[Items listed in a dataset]
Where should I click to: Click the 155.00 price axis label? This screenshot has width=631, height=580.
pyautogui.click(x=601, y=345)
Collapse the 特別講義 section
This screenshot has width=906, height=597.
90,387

Task goal. Output an exact copy of each record.

Result of this task.
Where should I click to: Click the 155.00 price axis label? This screenshot has width=631, height=580.
pyautogui.click(x=601, y=345)
Collapse the 特別講義 section
This screenshot has width=906, height=597.
90,387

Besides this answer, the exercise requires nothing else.